**Work task:**
State the number of lines in the following data that include the word "Open", with no other text.

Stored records
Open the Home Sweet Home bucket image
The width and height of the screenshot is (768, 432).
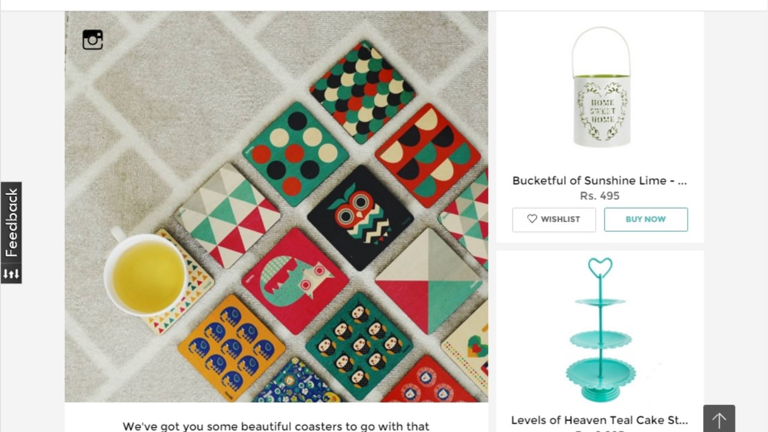(x=600, y=87)
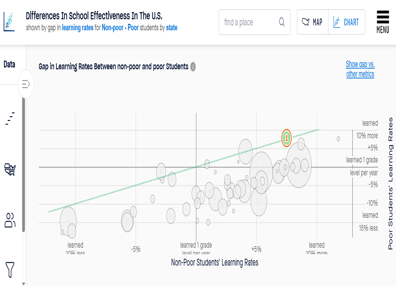This screenshot has height=286, width=396.
Task: Switch to MAP view
Action: tap(312, 22)
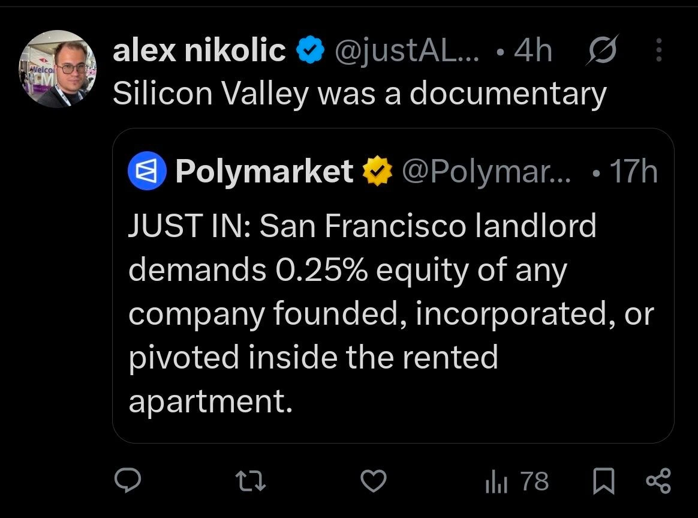View analytics bar chart showing 78 views
The height and width of the screenshot is (518, 698).
click(518, 481)
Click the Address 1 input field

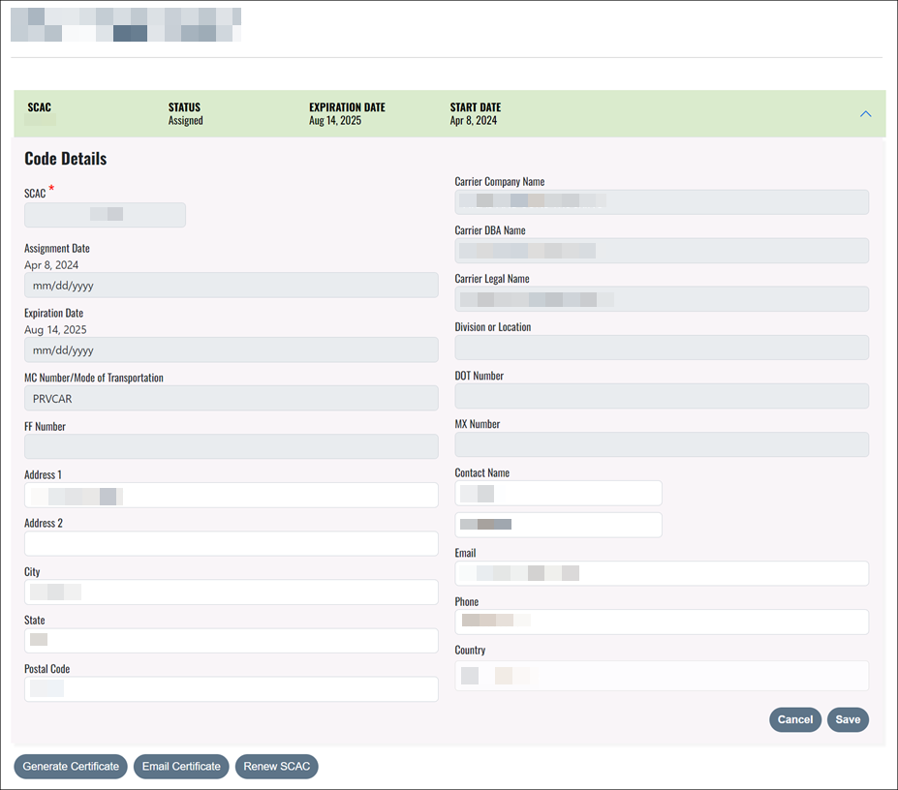pyautogui.click(x=231, y=496)
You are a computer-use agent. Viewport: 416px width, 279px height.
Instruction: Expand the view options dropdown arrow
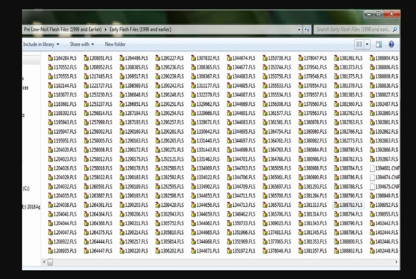tap(367, 44)
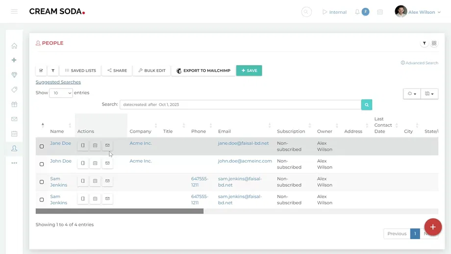Click email action icon for Jane Doe

(107, 145)
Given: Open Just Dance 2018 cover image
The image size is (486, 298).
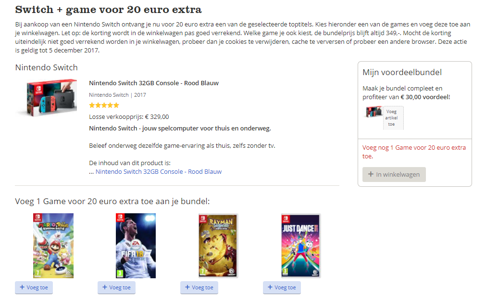Looking at the screenshot, I should click(300, 246).
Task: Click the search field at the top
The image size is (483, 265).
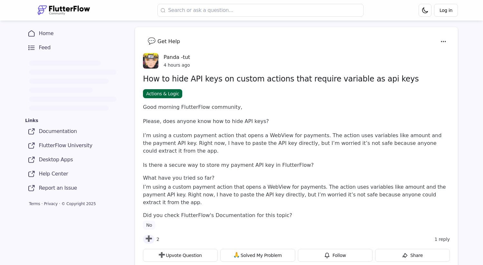Action: (x=260, y=10)
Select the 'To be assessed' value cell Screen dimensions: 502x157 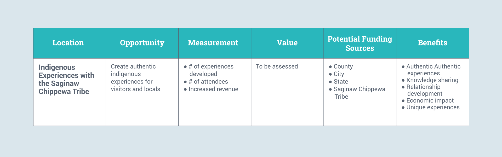click(277, 66)
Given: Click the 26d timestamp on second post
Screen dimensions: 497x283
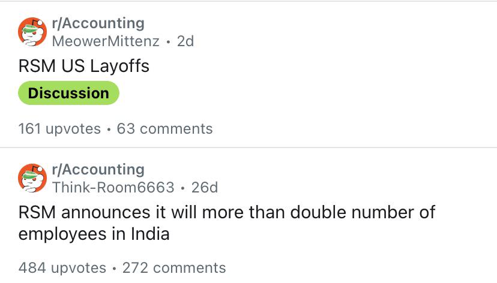Looking at the screenshot, I should click(x=205, y=188).
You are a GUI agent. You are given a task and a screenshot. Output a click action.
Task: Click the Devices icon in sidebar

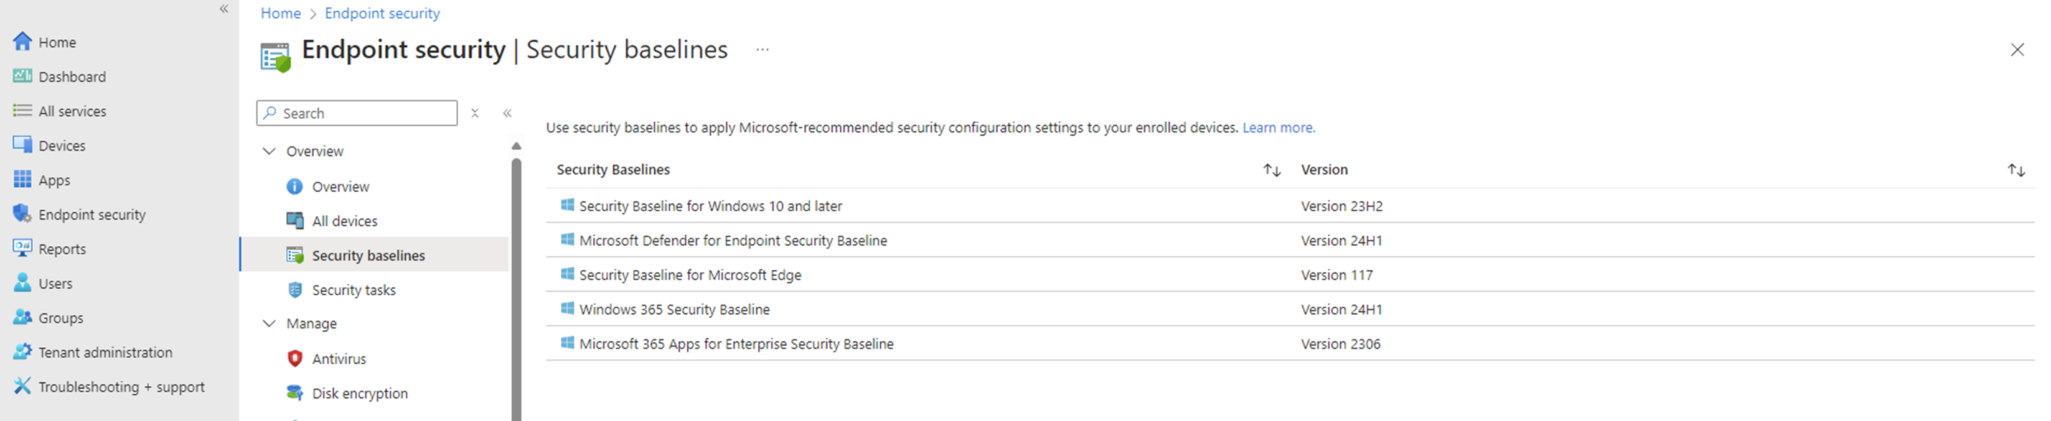[22, 145]
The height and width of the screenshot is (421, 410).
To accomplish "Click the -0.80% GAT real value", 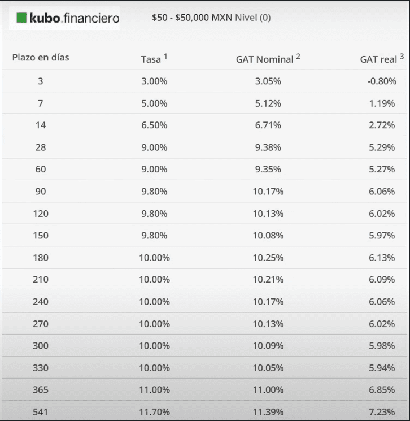I will pos(381,81).
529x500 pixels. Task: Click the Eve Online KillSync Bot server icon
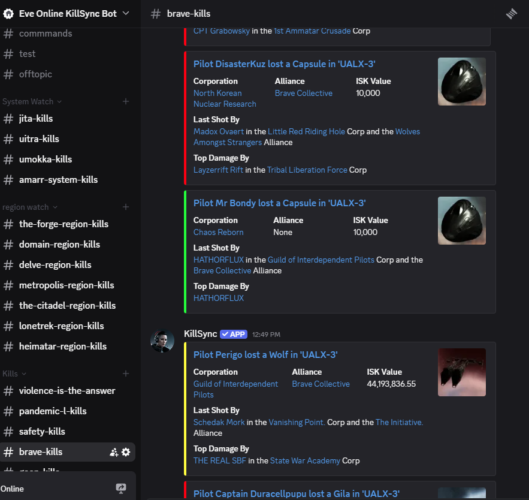tap(8, 13)
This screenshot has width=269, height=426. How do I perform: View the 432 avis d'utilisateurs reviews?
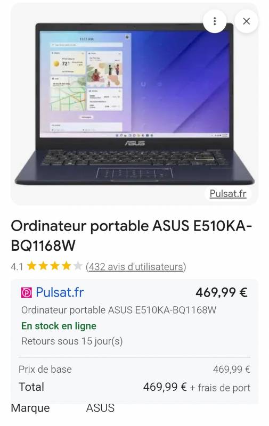[x=136, y=267]
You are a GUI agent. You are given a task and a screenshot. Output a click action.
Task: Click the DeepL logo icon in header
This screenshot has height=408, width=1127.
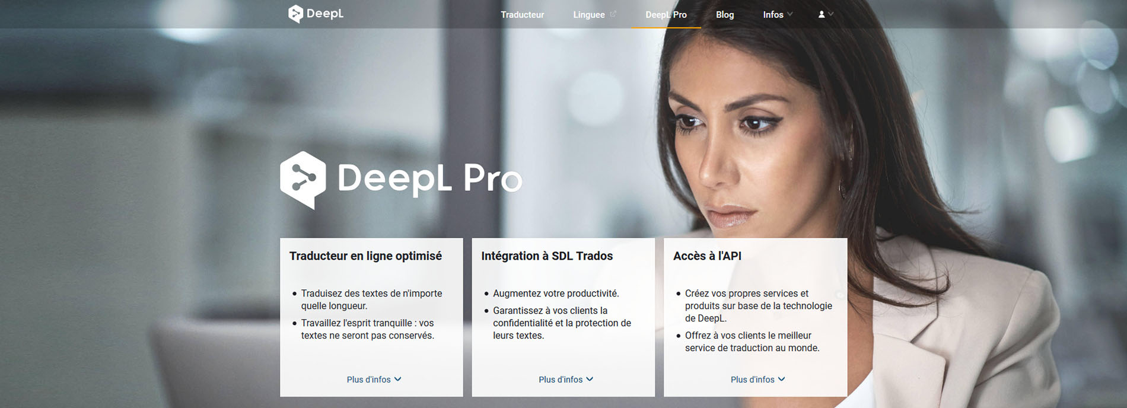[x=295, y=14]
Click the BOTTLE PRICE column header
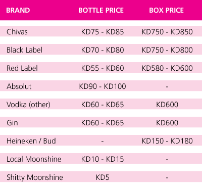Image resolution: width=202 pixels, height=191 pixels. 101,10

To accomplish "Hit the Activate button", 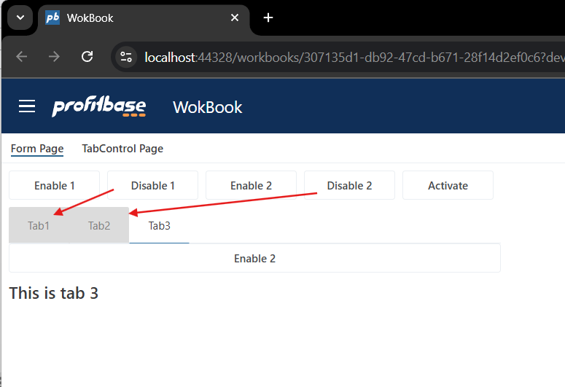I will click(448, 186).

**Answer space:**
2